▸ **Stored items**:

● ● ● ● ● ● ●

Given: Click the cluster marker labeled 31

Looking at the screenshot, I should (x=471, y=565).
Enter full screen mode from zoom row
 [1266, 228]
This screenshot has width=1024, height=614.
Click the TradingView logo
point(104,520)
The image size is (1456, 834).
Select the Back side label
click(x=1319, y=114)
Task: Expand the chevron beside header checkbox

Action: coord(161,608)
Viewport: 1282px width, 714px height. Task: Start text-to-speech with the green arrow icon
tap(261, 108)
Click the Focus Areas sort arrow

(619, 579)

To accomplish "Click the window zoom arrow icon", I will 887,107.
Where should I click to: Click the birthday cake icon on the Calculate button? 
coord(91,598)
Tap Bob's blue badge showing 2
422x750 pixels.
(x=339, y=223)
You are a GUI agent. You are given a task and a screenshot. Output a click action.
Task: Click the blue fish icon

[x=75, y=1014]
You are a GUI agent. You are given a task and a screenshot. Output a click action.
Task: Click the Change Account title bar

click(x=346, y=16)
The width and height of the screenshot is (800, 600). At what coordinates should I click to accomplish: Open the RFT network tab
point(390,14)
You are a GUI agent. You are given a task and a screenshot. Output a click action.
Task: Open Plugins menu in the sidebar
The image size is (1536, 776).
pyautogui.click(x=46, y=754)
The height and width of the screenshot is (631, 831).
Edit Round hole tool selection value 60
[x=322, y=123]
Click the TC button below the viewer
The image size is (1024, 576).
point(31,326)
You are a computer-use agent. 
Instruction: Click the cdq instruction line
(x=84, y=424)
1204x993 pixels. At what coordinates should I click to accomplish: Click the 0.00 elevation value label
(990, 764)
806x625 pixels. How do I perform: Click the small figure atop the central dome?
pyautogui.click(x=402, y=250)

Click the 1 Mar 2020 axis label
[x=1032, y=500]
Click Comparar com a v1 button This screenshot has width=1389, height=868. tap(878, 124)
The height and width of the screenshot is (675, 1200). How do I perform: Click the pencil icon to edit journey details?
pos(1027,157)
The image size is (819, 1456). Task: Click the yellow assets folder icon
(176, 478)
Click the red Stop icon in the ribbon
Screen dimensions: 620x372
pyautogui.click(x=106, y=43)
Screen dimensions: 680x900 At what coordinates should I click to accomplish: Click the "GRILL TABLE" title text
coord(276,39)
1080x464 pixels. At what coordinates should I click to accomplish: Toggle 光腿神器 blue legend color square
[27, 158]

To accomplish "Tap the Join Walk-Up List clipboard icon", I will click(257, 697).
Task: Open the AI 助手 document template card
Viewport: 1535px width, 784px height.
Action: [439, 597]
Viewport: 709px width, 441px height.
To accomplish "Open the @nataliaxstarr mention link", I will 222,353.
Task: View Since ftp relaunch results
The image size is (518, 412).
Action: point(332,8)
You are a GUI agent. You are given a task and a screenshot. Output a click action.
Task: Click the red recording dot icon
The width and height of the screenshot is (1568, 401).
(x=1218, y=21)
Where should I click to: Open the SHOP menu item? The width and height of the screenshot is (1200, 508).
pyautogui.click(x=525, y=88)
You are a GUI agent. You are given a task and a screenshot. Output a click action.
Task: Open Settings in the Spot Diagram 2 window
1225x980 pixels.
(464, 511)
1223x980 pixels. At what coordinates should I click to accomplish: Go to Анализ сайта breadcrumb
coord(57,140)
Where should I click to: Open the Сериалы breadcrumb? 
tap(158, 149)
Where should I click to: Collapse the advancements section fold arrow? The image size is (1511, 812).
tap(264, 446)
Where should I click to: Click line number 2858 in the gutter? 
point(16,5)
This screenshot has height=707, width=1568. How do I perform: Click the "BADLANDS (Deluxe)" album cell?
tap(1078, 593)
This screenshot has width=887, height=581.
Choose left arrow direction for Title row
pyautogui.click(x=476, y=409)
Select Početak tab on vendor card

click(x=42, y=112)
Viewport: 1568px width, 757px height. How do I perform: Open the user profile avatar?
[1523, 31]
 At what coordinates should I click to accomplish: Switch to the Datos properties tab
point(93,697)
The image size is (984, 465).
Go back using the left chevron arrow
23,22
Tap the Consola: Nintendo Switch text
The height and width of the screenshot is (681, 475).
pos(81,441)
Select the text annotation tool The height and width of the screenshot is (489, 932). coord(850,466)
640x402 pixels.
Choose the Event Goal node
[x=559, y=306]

● ● ● ● ● ● ●

▸ **WORK ITEM**:
The count alone is needed: how many lines of these entries contain the word "will"?

▸ **EXPECTED ANSWER**:
3